(Exercise brief): Pick out each line below containing "agent".
Supplied data Block Start
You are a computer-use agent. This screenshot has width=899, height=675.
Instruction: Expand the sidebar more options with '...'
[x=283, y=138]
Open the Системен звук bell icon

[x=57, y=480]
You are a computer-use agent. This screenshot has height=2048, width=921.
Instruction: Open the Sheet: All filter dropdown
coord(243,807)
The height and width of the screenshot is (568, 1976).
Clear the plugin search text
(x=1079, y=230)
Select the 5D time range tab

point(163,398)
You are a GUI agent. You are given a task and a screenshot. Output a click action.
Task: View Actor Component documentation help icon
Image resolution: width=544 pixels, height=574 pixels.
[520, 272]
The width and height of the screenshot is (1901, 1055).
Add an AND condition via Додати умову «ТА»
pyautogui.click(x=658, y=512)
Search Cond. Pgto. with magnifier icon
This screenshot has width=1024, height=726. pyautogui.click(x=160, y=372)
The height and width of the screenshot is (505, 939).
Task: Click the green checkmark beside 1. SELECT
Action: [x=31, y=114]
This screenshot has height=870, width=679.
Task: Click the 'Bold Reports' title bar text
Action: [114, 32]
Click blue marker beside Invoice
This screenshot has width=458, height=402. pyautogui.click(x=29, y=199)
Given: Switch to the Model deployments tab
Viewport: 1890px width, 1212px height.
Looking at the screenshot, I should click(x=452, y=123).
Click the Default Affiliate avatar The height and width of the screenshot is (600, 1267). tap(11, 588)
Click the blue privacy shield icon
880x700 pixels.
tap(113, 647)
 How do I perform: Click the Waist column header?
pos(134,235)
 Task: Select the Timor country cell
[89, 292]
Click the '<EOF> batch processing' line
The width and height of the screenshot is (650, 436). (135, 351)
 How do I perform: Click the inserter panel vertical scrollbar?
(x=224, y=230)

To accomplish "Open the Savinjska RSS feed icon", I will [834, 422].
Supplied data Block End
(Expected answer):
You are a computer-use agent. This screenshot has width=899, height=675.
You are a computer-use agent. This screenshot has height=2048, width=921.
You are a GUI agent. You are given a task and a screenshot. Output a click action.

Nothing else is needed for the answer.